Одним из мелких князей, с которыми встретились цинские генералы во время завоевания Центральной Азии, был Ирдана-бий, правитель молодого государства Коканд в Ферганской долине. Ирдане не осталось другого выбора, кроме как поприветствовать цинских посланников и подчиниться императору Цяньлуну. Однако формальное признание китайского владычества не слишком ограничивало его на практике. Он и его преемники воспользовались силами династии Цин для развития своего государства и превратили Коканд в державу, которая какое-то время диктовала свои условия в Алтышаре.

Коканд возник в начале XVIII века в контексте длительного регионального кризиса, ослабившего династию Тука-Тимуридов (ветвь Чингизидов), которая правила Бухарой. Законность своей власти Чингизидам по-прежнему приходилось доказывать своим подданным с помощью изрядной щедрости. Длительный финансовый кризис подрывал доверие к власти узбекских эмиров, к Чингизидам не принадлежавших. Недовольство эмиров выразилось в отказе делиться доходами со столицей и посылать своих бойцов на войны, объявленные ханом. Таким образом Ферганская долина вышла из-под контроля династии. В политическом вакууме оказалась группа ходжей, связанных с жителями Алтышара, которые стремились к политической власти. Примерно в 1706 году узбекский эмир по имени Шахрух расправился с ними и сам захватил трон. Шахруху и его потомкам в каком-то смысле повезло, потому что Ферганская долина избежала ряда бедствий, обрушившихся на остальной Мавераннахр в первой половине XVIII века; это позволило их государству выжить и укрепиться.

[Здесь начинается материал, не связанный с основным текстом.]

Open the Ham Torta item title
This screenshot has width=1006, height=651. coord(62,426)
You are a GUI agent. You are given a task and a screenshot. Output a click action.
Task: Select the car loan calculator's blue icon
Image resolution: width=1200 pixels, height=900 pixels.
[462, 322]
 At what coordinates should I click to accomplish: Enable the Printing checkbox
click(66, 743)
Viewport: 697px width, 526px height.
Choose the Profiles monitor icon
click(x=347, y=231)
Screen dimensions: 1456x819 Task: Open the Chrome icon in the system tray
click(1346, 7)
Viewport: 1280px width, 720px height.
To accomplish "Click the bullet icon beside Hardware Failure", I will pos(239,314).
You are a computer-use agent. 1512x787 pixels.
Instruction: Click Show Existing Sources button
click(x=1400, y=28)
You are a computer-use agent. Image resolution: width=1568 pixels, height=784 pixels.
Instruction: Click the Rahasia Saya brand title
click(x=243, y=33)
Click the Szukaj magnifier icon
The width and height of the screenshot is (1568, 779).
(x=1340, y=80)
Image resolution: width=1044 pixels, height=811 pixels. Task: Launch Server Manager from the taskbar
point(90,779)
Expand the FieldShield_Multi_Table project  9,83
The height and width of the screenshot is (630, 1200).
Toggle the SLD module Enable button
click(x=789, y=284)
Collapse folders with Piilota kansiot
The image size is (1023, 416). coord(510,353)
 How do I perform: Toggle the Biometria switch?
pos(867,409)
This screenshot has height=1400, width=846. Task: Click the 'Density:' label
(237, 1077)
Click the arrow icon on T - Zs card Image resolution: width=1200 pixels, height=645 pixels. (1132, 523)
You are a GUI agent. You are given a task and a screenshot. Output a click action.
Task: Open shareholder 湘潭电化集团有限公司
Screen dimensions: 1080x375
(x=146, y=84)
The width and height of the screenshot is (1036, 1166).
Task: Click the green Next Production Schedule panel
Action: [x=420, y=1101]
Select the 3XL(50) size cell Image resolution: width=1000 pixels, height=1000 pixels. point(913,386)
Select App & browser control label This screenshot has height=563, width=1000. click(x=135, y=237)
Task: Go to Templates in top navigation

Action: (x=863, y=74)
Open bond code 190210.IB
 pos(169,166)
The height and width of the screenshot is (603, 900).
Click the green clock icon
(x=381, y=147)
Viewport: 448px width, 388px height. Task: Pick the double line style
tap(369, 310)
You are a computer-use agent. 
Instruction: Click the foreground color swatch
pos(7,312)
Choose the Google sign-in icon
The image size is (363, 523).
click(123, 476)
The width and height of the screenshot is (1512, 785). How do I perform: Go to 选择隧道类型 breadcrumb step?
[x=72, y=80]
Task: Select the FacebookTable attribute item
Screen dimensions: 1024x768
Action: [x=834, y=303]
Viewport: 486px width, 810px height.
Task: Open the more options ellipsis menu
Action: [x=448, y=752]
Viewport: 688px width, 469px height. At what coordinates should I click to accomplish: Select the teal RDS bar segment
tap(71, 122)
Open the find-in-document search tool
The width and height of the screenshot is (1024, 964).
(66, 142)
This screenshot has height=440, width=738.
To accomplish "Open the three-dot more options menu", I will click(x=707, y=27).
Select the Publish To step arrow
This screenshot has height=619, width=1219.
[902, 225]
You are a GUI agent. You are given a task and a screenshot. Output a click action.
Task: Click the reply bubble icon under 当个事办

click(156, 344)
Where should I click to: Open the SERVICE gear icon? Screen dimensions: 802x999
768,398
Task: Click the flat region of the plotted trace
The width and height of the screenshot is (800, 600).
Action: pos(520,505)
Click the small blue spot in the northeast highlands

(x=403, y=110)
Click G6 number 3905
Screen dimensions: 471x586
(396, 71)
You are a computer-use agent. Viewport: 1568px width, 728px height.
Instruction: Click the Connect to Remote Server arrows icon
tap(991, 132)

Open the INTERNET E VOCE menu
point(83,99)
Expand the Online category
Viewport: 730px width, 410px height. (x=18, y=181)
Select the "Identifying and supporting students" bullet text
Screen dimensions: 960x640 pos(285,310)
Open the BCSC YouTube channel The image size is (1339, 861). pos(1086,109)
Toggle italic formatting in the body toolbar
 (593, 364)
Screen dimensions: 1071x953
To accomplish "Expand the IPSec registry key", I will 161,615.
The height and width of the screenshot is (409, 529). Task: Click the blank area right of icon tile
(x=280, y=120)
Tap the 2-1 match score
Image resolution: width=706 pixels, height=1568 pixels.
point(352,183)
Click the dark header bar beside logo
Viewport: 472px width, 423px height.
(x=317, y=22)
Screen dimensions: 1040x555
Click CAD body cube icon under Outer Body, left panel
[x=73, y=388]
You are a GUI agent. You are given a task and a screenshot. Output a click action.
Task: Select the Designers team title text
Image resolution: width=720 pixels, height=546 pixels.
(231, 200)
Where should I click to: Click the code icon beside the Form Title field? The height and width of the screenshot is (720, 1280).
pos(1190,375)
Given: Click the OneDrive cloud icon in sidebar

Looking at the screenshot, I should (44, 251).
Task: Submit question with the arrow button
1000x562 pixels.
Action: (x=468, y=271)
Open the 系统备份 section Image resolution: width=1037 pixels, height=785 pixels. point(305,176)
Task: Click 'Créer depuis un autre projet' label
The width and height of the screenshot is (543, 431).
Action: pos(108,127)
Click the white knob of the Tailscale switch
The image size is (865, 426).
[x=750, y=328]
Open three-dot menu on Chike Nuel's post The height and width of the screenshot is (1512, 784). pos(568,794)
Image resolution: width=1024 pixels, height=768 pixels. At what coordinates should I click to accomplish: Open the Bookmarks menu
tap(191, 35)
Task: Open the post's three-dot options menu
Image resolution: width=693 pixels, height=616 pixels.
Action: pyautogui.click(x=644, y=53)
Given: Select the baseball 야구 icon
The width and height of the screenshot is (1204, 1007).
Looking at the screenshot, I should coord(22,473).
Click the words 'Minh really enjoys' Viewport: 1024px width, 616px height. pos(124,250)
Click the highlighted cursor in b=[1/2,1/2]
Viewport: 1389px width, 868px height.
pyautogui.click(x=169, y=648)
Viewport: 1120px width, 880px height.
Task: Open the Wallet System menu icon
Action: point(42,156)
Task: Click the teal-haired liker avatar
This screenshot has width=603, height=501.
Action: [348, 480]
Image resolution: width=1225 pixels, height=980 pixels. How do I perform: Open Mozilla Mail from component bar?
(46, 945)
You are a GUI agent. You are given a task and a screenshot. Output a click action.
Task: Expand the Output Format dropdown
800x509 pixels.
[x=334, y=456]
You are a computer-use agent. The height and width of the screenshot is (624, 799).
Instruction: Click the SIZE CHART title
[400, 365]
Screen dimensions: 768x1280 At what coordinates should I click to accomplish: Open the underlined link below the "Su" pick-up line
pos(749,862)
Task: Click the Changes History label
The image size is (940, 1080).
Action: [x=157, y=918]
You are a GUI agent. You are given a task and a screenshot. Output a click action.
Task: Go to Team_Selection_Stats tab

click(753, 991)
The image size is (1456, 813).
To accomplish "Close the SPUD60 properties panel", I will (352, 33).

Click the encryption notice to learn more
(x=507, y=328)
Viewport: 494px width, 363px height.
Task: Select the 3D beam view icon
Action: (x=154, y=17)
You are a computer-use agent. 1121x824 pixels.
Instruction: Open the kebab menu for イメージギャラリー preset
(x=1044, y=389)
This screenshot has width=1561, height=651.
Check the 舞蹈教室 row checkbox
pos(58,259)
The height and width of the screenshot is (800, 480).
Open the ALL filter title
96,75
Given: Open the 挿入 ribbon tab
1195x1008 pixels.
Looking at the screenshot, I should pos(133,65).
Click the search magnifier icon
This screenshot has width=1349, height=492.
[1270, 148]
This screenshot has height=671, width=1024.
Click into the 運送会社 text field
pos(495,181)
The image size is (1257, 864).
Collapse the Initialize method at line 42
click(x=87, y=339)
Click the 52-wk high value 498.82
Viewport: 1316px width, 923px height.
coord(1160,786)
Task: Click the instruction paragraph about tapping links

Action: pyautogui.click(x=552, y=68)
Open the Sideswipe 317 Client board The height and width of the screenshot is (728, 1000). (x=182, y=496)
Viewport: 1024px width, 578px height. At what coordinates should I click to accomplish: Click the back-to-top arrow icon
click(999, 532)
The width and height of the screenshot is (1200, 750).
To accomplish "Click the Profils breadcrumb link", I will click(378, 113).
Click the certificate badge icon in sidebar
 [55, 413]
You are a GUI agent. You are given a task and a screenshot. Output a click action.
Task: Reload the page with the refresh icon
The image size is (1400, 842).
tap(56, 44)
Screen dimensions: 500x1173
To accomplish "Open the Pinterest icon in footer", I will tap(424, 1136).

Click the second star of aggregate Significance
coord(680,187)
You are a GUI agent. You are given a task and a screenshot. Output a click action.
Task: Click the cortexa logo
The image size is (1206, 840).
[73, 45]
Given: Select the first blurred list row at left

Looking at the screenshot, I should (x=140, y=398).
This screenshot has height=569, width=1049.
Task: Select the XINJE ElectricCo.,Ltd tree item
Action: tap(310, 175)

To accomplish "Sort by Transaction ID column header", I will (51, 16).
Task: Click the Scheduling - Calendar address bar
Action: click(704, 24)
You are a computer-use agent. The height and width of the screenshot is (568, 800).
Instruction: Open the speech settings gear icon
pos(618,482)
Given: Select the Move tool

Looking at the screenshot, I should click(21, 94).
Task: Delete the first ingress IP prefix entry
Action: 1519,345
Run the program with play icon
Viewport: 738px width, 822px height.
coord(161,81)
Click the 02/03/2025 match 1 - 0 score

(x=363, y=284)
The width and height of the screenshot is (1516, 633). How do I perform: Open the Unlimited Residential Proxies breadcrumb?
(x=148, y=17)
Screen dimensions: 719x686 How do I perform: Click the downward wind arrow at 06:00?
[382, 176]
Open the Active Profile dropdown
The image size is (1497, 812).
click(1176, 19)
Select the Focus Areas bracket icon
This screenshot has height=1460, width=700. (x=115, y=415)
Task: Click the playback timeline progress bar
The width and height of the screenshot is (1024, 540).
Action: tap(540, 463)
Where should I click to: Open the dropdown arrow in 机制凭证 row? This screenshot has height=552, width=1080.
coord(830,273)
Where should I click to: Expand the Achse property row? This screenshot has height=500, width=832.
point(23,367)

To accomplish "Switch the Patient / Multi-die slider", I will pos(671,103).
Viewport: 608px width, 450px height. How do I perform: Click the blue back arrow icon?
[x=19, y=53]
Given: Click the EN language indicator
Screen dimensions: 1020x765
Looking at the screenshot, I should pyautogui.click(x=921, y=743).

Экспансия джунгар привела их к конфликту с казахами. В 1723 году джунгары одержали крупную победу, а казахи — после так называемого «босоногого бегства» — рассеялись на западе и юге: от безысходности они отступили в направлении Мавераннахра, где их появление привело к краху династии Тука-Тимуридов. Никак не связанное с этими событиями вторжение армий Надир-шаха, повелителя Персии, туркомана по происхождению [Туркоманы (туркманы) — термин, традиционно использовавшийся на Ближнем и Среднем Востоке в качестве обозначения тюркских народов огузской ветви. Этот и сходные этнонимы в исторической перспективе относятся не к центральноазиатским туркменам (туркменам Туркменистана), а к туркам, азербайджанцам и в целом к ближневосточным огузам-кочевникам.], меж тем ознаменовало крах власти Чингизидов в Мавераннахре. Надир начал свою карьеру главой мелкой шайки разбойников, совершавших набеги близ Мешхеда. Когда династия Сефевидов рассыпалась в результате восстания военачальников с ее восточной периферии (в современном Афганистане), Надир укрепил свою власть и в конечном итоге сам взошел на престол. Он организовал целую серию масштабных военных походов: на запад в Османскую империю, на восток в Индию, где, разграбив Дели, положил конец империи Великих Моголов, и на север в Мавераннахр, куда его армии вторгались в 1737 и 1740 годах. Сила Надира заключалась в огромной многонациональной армии с пушками и огнестрельным оружием. В его армии, по разным оценкам, было от 80 000 до 200 000 бойцов — огромная сила. Армия состояла из воинов на регулярном жалованье, набранных на многочисленных завоеванных территориях и организованных по десятичной системе. Порохового оружия, как у этой армии, в Центральной Азии еще не видели. Всего после одного сражения бухарский хан Абулфейз-хан покорился Надиру. Хоть хана и оставили на троне в качестве вассала, судьбу династии решили завоевания Надира. В 1747 году, когда Надира убили его же собственные офицеры, один из его узбекских подданных, Мухаммад Рахим из племени мангытов, устроил переворот в Бухаре. Он приказал убить Абулфейза и поставить на его место хана-марионетку из рода Чингизидов. Спустя десять лет Мухаммад Рахим отказался от этого спектакля и принялся править от своего имени. Династия Мангытов, которую он основал, просуществует вплоть до XX века [Scott C. Levi, The Bukharan Crisis: A Connected History of 18th-Century Central Asia (Pittsburgh, PA: University of Pittsburgh Press, 2020).].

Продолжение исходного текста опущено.